Pull out and copy each line in the records that contains the string "Viewport". Case counts.

┄┄┄┄┄┄┄┄┄┄

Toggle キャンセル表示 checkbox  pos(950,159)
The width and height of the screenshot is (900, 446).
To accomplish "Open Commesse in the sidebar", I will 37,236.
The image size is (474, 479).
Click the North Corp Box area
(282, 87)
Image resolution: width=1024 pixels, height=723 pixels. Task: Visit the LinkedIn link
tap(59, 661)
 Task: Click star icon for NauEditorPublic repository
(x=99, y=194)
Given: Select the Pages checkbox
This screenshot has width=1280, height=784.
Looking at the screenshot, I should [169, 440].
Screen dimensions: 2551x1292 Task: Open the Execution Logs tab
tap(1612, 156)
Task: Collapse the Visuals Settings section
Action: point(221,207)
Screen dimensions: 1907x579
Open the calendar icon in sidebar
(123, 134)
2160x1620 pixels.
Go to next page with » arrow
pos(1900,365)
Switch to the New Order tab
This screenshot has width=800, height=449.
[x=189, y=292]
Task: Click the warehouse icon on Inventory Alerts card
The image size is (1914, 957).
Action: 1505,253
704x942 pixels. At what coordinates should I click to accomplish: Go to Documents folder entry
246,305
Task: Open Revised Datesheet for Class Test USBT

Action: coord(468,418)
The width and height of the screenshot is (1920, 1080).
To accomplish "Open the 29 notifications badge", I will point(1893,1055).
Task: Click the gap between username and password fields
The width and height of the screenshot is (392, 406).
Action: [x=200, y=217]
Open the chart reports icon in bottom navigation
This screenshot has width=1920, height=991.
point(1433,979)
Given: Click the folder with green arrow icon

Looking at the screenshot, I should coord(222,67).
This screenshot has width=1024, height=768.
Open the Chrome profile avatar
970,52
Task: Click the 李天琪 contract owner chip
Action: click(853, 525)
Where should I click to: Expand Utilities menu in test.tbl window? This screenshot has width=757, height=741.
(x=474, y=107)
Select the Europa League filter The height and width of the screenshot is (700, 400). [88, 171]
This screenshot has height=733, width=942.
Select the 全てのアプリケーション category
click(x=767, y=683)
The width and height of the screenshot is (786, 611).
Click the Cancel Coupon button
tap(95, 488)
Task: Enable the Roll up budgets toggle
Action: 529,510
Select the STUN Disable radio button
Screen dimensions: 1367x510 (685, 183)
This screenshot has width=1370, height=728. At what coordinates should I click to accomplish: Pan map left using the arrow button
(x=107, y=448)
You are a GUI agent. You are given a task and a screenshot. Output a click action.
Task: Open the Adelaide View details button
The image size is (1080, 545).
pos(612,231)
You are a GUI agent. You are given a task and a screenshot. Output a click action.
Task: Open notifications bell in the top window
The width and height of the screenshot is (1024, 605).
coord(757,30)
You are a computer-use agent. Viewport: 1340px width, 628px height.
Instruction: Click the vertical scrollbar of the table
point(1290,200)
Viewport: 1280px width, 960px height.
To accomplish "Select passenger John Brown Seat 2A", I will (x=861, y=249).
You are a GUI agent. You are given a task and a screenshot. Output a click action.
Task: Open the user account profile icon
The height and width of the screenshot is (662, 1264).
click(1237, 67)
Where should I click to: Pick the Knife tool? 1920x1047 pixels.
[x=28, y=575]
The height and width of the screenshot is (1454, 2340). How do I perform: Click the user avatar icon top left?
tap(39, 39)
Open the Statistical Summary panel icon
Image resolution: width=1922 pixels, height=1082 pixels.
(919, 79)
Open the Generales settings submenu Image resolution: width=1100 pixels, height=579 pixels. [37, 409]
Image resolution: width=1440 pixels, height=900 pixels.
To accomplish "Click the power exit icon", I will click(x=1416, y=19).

┄┄┄┄┄┄┄┄┄┄

**EXERCISE RESULT:**
You are a computer-use agent. Viewport: 1340px width, 628px height.
Viewport: 1280px width, 960px height.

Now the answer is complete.